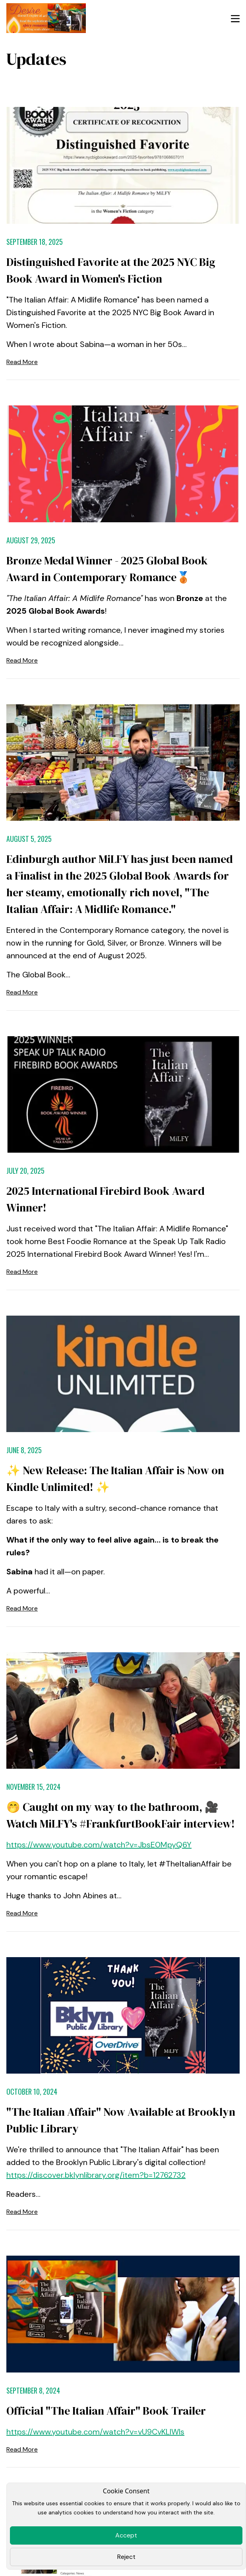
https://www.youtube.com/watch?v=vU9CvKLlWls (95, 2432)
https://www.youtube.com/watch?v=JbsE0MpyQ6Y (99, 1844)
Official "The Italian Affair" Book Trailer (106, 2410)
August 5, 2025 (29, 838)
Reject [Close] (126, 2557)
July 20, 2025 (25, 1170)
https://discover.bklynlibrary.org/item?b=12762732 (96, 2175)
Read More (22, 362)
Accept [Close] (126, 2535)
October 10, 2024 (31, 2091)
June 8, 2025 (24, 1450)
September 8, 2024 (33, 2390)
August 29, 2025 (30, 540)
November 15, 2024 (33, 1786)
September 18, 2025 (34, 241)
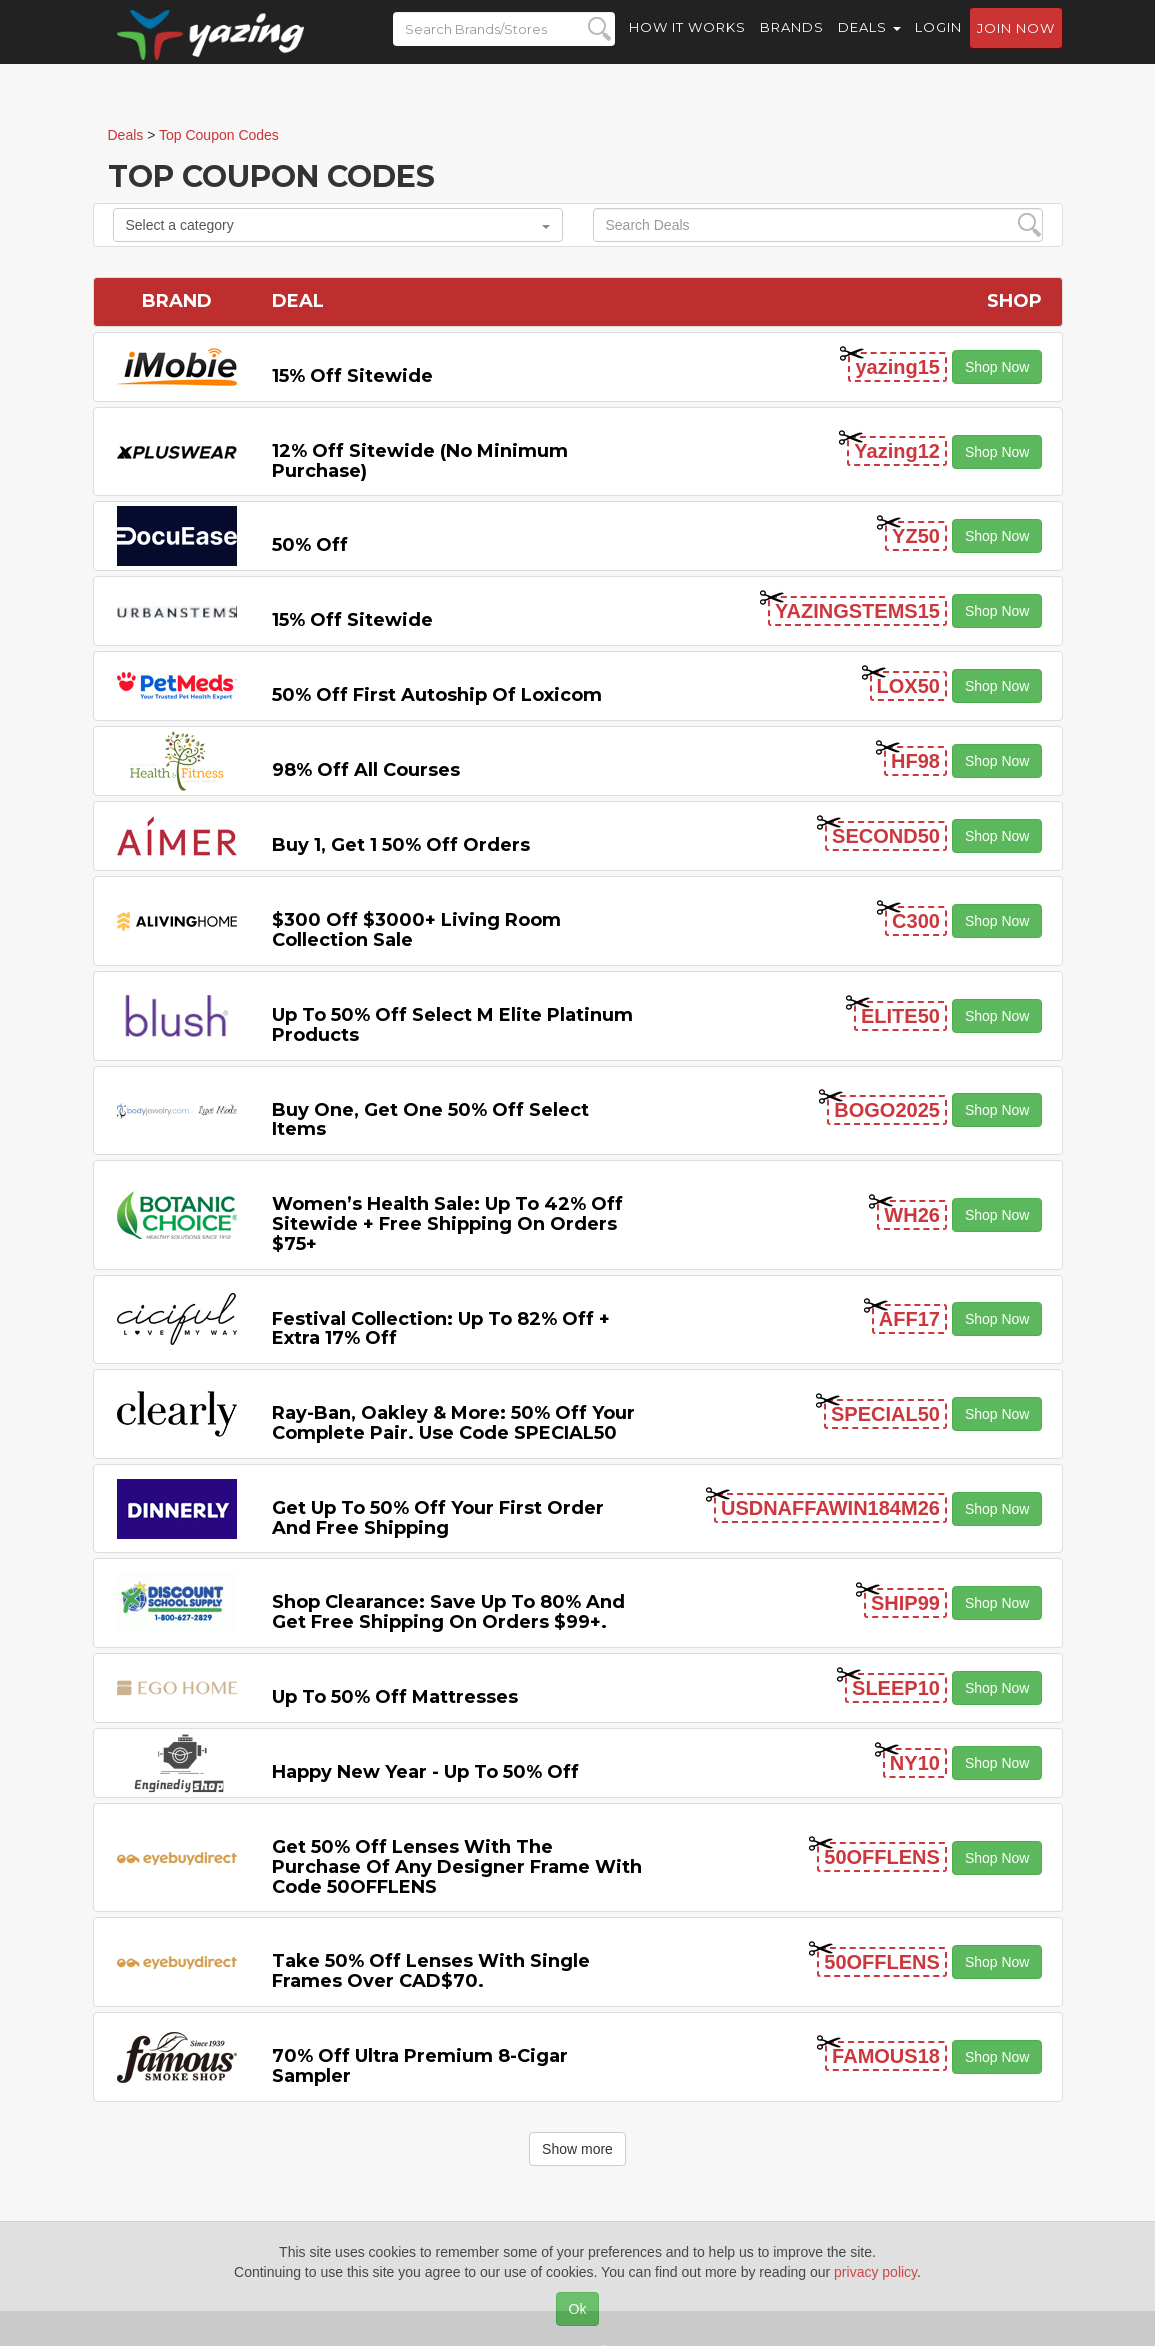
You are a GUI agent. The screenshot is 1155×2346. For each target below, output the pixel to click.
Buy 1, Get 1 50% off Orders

**What to produce:** Put the items above into a JSON list of strings, one string per line, with blank lines left out. Leave the pictures out of the list.

**The output:**
[
  "https://www.youtube.com/watch?v=vU9CvKLlWls (95, 2432)",
  "https://www.youtube.com/watch?v=JbsE0MpyQ6Y (99, 1844)",
  "Official \"The Italian Affair\" Book Trailer (106, 2410)",
  "August 5, 2025 (29, 838)",
  "Reject [Close] (126, 2557)",
  "July 20, 2025 (25, 1170)",
  "https://discover.bklynlibrary.org/item?b=12762732 (96, 2175)",
  "Read More (22, 362)",
  "Accept [Close] (126, 2535)",
  "October 10, 2024 (31, 2091)",
  "June 8, 2025 (24, 1450)",
  "September 8, 2024 (33, 2390)",
  "August 29, 2025 (30, 540)",
  "November 15, 2024 (33, 1786)",
  "September 18, 2025 (34, 241)",
  "You are a GUI agent. The screenshot is 1155×2346. For each target below, output the pixel to click.",
  "Buy 1, Get 1 50% off Orders"
]